Night-light

What is a “monster”, really? A figment of an overactive imagination, to be held at bay with a talisman of any faith/opinion/supposed sanctity, at our fingertips, or, a real and intruding danger to all that we hold dear?

THINK about it…

From birth, we are susceptible to every brand of fear our media can cook up for us, to imagine. To death, we are vulnerable to the pre-existing conditions that set up the human psyche for failure, in general. It’s a somewhat broad statement, but true, for most of us. Are you, for example, what you wanted to be, when you were grown up? Are you; dare I ask; even close?

I do, indeed, rest my case.

You see, in the innocence of childhood, a warm glow is all it takes, to soothe every fear and lingering doubt. Sometimes, this glow is accompanied by a magical blanket from a faraway land, or a soothing (pick a finger, any finger) thumb-sucking, eyelash rub, back-scratch, thumb-and-forefinger hair-twirling bit, or a Disney-type daydream, where all the animals talk to you and you understand them. Pick your poison. Regardless of your particular source, the comfort is all the same; and complete.

Whole.

Pure.

Dataset entries
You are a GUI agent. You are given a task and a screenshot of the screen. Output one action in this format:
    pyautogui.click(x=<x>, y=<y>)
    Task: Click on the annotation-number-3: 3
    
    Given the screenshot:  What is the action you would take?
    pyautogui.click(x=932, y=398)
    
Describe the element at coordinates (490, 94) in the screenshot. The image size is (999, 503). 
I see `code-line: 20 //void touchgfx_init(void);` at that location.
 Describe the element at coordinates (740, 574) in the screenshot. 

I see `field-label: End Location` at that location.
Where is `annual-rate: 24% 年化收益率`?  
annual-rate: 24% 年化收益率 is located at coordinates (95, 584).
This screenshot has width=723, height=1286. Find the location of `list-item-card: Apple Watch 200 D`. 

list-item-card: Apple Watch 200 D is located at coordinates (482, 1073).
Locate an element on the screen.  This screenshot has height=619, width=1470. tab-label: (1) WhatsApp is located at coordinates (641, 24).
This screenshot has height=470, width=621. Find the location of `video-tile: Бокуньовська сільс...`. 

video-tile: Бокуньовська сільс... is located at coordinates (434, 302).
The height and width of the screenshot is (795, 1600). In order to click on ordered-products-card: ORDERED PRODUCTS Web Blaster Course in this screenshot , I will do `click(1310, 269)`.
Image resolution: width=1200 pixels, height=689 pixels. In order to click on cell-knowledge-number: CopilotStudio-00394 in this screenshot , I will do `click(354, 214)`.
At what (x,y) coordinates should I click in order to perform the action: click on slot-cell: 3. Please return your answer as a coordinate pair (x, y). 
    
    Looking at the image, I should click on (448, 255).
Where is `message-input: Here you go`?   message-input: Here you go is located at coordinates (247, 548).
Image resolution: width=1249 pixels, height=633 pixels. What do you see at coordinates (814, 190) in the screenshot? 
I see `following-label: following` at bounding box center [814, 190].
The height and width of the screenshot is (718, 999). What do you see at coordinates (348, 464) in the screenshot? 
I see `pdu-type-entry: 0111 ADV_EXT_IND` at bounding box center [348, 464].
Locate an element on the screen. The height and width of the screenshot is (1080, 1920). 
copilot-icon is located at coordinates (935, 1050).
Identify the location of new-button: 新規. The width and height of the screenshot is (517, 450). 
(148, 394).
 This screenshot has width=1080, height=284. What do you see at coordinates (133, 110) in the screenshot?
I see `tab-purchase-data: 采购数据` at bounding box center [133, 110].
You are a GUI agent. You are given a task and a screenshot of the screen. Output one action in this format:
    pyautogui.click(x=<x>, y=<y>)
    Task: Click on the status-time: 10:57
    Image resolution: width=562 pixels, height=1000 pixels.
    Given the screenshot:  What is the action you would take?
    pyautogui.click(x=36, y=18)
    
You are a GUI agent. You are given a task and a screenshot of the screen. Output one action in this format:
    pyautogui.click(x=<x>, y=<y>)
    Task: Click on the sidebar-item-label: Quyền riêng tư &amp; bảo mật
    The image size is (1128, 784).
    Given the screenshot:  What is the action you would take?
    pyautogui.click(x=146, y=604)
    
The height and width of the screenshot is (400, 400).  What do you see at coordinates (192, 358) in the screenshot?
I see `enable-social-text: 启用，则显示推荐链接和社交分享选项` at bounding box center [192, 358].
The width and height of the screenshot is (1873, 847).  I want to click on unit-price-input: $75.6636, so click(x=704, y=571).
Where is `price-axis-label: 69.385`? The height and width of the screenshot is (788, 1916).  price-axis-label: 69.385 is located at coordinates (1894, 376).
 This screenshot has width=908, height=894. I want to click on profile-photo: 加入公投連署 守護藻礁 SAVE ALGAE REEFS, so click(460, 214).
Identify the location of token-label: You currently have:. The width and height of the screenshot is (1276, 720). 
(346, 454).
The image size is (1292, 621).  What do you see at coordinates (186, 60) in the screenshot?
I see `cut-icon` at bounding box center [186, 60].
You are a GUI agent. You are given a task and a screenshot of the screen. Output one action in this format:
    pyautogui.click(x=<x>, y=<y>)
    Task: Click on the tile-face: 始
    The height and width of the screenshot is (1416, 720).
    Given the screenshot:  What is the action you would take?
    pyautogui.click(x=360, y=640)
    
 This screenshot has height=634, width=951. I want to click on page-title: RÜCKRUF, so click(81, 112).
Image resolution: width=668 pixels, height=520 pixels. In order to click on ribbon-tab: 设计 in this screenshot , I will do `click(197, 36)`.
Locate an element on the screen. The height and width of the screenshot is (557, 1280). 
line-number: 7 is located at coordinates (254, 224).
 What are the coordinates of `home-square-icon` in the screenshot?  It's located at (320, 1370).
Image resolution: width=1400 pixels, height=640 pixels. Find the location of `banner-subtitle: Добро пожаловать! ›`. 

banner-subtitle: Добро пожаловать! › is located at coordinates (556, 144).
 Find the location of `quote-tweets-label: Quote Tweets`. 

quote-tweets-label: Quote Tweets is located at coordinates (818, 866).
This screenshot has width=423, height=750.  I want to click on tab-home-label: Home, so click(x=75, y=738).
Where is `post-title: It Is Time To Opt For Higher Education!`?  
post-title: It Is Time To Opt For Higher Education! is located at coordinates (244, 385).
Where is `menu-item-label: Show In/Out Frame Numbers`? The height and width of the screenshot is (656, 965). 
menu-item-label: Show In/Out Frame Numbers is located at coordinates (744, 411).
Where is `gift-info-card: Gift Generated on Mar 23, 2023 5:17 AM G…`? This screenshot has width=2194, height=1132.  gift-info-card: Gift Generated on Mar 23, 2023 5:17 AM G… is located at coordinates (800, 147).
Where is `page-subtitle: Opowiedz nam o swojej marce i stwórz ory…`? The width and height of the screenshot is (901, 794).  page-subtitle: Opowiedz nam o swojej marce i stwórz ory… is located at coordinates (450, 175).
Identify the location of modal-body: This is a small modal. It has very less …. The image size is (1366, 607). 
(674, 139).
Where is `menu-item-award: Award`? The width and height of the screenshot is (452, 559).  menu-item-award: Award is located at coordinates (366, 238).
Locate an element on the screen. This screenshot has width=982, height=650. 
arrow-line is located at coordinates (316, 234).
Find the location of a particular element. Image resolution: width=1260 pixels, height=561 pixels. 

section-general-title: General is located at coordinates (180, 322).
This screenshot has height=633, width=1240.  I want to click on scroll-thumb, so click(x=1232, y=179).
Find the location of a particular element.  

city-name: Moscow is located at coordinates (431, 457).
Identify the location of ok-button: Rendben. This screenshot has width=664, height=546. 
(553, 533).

* [Exercise instructions]:
1. Repeat the passage of the night-light essay starting at "THINK about it…" and ending at "ask; even close?".
2. The night-light essay has a sentence beginning "Sometimes, this glow is accompanied." List the soothing habits that sentence names after the words "pick a finger, any finger."
3. Resume the essay on childhood fears and the comfort of a night-light from the point where it stops.
The entries are separate from the essay and stand as material of their own.

* [Results for the exercise]:
1.
THINK about it…

From birth, we are susceptible to every brand of fear our media can cook up for us, to imagine. To death, we are vulnerable to the pre-existing conditions that set up the human psyche for failure, in general. It’s a somewhat broad statement, but true, for most of us. Are you, for example, what you wanted to be, when you were grown up? Are you; dare I ask; even close?

2.
- thumb-sucking
- eyelash rub
- back-scratch
- thumb-and-forefinger hair-twirling

3.
We’ve forgotten, or, left behind that perfect and simple sure foe every malady in our “Ascension” to adulthood. We forget that each day is its own, with all of the bad sucked out of it by some benevolent force of chance (in that, looking back, all we remember are the high points of our awful days). We live to dwell on the past, just as we die stuck on what we might have done, in the future. To enjoy ourselves, ever,we must heed the past, bear in mind, occasionally, the future, and stop to love the little intricacies and tiny intimate joys of a life we can’t fathom. Each day is a gift; a lesson; a tool, by which we measure the beauty of a life. Any, and usually not our own. We are, all of us, a part of the life/quilt/path who lead each other. When we walk by and discount the existence of strangers, the intimacies of the “extras”, we have also discounted ourselves.

We are, all of us, players. By this, I don’t mean to say that we are shitty actors in the movies we pump out today, but that we are the last and lonely players a Writer greater than Shakespeare, or Chaucer, or Dante (anyone, really) might ever have dreamed up. When we acknowledge and serve in the lives of others, we become the proverbial night-light, helping them through darkness to the breaking dawn, to safety and hope.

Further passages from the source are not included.